The problem: Check each line of the listing for the string "computer", count the lines that have it, and answer with that number only.

Records for the task:

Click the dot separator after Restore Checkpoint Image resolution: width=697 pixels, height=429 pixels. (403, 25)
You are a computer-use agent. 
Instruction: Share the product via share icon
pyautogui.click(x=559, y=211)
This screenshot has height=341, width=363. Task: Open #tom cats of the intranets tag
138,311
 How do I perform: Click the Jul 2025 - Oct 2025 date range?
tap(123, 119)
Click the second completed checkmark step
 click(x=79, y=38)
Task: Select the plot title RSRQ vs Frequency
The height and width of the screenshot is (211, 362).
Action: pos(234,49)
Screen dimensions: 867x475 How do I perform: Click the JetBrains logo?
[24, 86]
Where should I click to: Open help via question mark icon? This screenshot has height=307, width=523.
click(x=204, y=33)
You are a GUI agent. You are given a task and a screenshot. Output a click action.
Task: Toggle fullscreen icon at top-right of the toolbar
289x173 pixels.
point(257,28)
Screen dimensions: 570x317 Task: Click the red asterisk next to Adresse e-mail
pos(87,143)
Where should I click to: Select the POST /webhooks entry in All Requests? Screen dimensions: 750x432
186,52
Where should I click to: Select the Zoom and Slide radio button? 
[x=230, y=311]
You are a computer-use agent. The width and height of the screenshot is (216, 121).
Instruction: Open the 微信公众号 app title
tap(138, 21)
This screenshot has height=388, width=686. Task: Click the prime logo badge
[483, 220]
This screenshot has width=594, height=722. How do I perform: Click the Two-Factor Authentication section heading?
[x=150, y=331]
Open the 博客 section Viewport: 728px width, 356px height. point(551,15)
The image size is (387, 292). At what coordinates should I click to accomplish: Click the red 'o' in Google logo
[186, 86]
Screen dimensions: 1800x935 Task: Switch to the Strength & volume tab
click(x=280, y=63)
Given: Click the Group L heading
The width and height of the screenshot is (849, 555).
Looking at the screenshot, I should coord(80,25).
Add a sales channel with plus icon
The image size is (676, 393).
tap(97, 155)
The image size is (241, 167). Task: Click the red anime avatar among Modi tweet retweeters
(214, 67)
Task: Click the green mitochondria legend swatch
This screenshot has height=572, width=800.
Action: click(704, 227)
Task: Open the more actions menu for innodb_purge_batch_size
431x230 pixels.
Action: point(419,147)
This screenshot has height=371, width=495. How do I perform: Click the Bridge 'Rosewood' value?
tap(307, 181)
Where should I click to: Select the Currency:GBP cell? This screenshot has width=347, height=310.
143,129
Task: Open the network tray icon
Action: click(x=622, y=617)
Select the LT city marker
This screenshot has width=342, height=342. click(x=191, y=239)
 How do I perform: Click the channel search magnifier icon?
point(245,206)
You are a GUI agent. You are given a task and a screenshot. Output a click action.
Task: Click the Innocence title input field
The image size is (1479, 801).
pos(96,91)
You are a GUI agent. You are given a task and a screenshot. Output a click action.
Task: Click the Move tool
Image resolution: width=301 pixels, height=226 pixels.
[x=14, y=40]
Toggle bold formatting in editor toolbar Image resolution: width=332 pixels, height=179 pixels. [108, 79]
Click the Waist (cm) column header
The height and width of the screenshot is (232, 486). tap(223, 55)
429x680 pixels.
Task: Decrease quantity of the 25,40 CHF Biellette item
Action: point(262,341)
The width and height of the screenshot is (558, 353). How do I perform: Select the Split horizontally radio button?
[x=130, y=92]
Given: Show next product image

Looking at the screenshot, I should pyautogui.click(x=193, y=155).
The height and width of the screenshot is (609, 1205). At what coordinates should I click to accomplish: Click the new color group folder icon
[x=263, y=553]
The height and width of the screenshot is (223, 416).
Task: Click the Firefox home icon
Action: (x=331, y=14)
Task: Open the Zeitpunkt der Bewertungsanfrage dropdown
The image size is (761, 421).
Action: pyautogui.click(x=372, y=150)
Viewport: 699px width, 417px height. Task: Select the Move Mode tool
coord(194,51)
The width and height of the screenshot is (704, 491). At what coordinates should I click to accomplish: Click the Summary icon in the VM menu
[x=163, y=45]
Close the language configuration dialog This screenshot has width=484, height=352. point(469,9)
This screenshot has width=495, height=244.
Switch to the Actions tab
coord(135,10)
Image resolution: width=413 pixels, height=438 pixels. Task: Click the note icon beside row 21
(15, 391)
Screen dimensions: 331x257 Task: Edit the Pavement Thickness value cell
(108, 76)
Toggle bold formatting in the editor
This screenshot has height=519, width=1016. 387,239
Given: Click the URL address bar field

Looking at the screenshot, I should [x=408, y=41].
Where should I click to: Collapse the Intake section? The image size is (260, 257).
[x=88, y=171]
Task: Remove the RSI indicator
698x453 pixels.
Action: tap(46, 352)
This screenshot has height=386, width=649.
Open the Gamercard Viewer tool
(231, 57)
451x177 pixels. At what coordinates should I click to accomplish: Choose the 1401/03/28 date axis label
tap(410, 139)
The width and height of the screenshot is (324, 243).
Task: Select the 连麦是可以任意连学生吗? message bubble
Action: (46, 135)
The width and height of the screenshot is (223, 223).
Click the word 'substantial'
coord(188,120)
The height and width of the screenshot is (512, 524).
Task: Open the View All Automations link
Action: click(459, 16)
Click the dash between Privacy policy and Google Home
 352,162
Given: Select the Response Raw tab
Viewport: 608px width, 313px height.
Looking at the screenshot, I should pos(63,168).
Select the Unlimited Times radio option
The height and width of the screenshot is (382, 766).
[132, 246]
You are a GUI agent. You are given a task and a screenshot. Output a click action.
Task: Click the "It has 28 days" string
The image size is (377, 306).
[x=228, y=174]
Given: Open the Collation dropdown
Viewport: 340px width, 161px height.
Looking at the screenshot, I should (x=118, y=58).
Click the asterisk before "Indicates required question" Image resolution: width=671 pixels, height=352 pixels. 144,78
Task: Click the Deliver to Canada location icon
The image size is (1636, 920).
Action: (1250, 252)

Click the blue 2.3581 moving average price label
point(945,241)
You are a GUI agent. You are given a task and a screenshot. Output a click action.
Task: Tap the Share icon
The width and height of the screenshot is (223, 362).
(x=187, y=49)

Solution for this problem: 2